Complex Number Handling

# Create complex sparse array
real_part = sparse.random((3, 4), density=0.5)
imag_part = sparse.random((3, 4), density=0.3)
complex_array = real_part + 1j * imag_part

print(f"Complex array dtype: {complex_array.dtype}")
print(f"Complex array nnz: {complex_array.nnz}")

# Extract components
real_component = sparse.real(complex_array)
imag_component = sparse.imag(complex_array)

print(f"Real component nnz: {real_component.nnz}")
print(f"Imaginary component nnz: {imag_component.nnz}")

# Verify reconstruction
reconstructed = real_component + 1j * imag_component
print(f"Reconstruction accurate: {np.allclose(complex_array.todense(), reconstructed.todense())}")

# Real arrays
real_array = sparse.random((2, 3), density=0.4)
real_from_real = sparse.real(real_array)  # Copy of original
imag_from_real = sparse.imag(real_array)  # Array of zeros

print(f"Real from real equal: {np.array_equal(real_array.todense(), real_from_real.todense())}")
print(f"Imag from real nnz: {imag_from_real.nnz}")  # Should be 0

Array Validation and Testing

# Create array with special values
test_data = np.array([[1.0, np.inf, 3.0], [0.0, np.nan, -np.inf]])
special_array = sparse.COO.from_numpy(test_data)

# Test for different conditions
finite_mask = sparse.isfinite(special_array)
inf_mask = sparse.isinf(special_array)
nan_mask = sparse.isnan(special_array)
neginf_mask = sparse.isneginf(special_array)
posinf_mask = sparse.isposinf(special_array)

print("Special value detection:")
print(f"Finite values: {np.sum(finite_mask.todense())}")     # Count finite
print(f"Infinite values: {np.sum(inf_mask.todense())}")      # Count inf
print(f"NaN values: {np.sum(nan_mask.todense())}")           # Count NaN
print(f"Negative inf: {np.sum(neginf_mask.todense())}")      # Count -inf
print(f"Positive inf: {np.sum(posinf_mask.todense())}")      # Count +inf

# Use masks for filtering
finite_only = sparse.where(finite_mask, special_array, 0)
print(f"Finite-only array nnz: {finite_only.nnz}")

▶ **Given entries**:

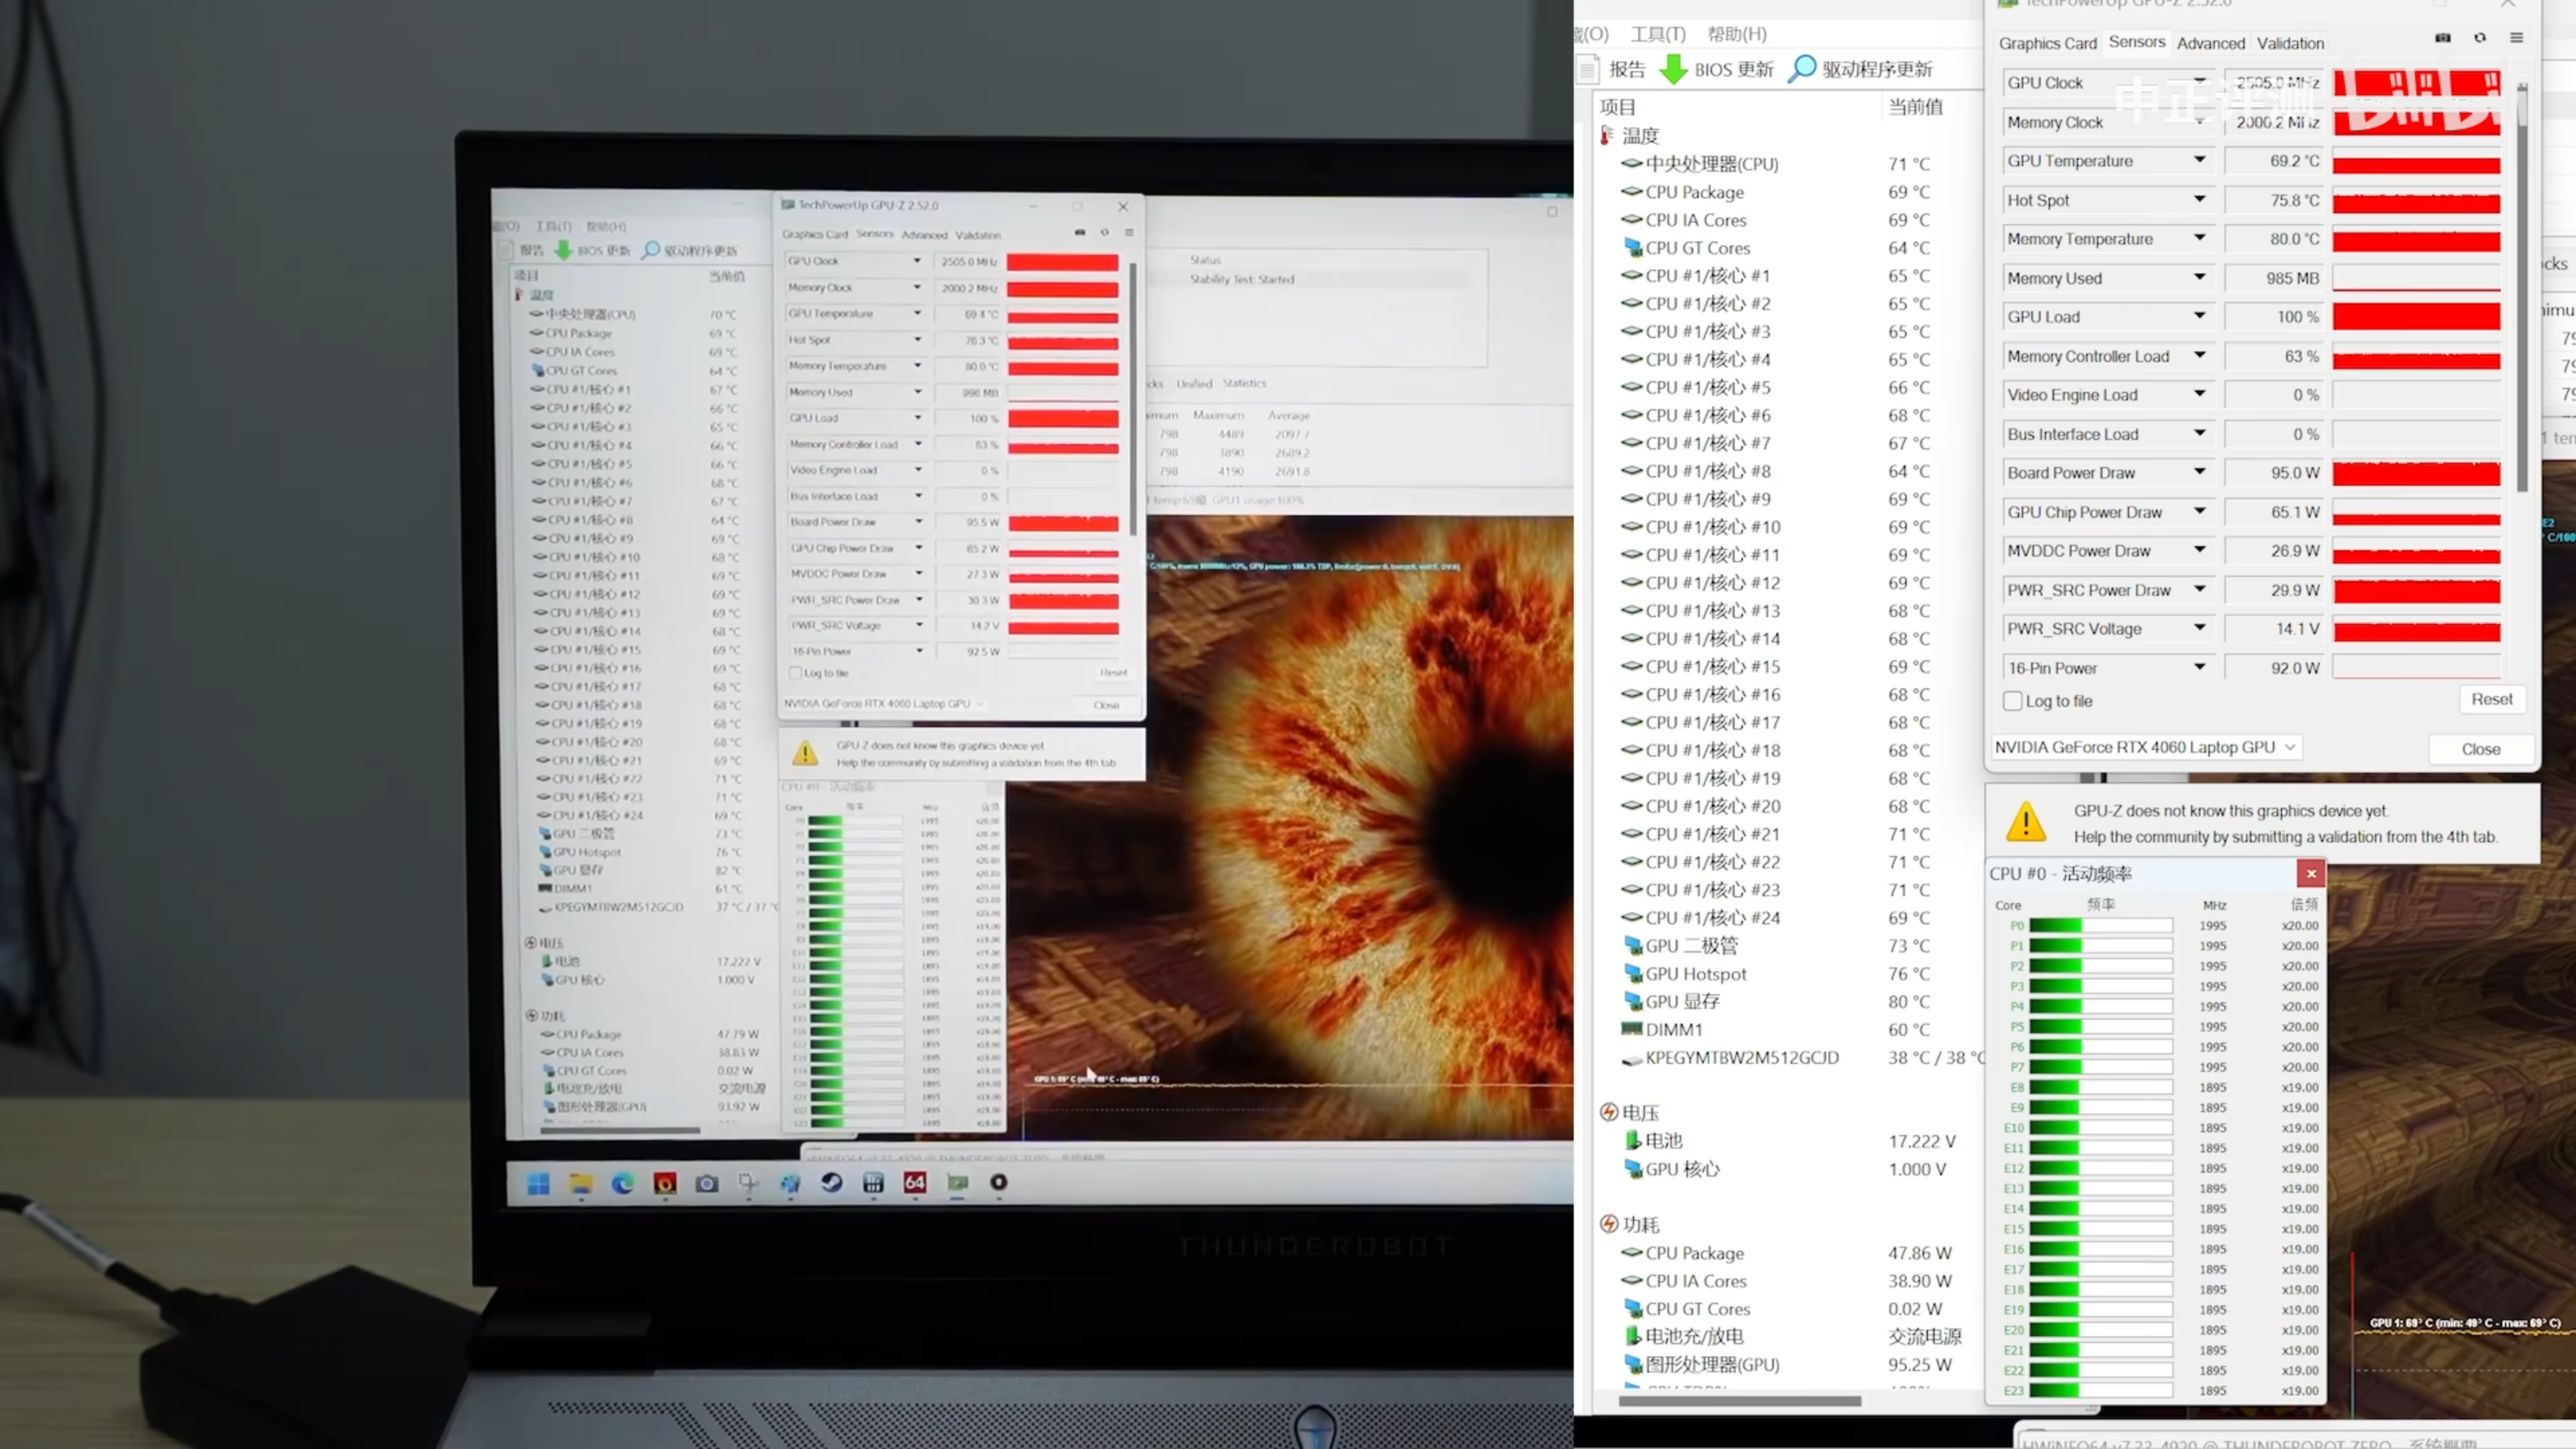Click the GPU-Z Close button
This screenshot has height=1449, width=2576.
coord(2480,749)
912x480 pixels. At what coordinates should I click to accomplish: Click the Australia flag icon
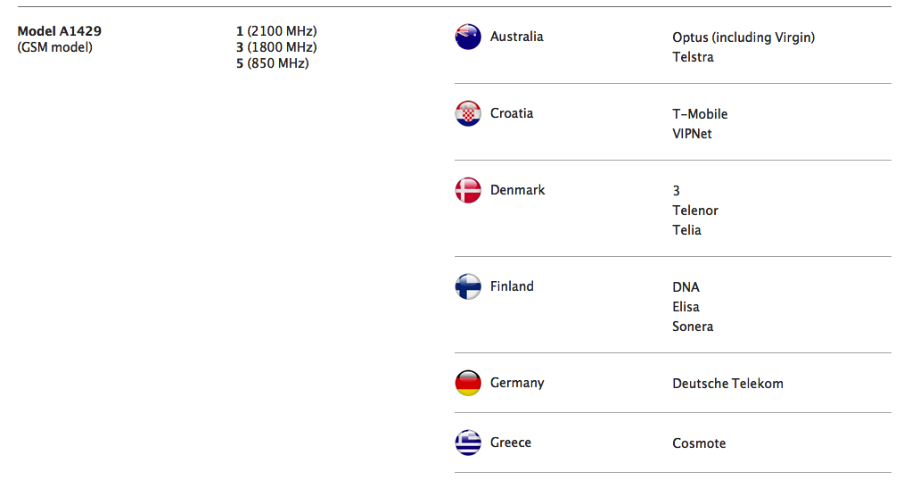pos(468,37)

▶ **Exercise prompt**: Write out the sparse array code again from "# Test for different" through "neginf_mask = sparse.isneginf(special_array)", replacing "special_array" with "value_array" each time it appears in that stretch.

▶ **The output**:
# Test for different conditions
finite_mask = sparse.isfinite(value_array)
inf_mask = sparse.isinf(value_array)
nan_mask = sparse.isnan(value_array)
neginf_mask = sparse.isneginf(value_array)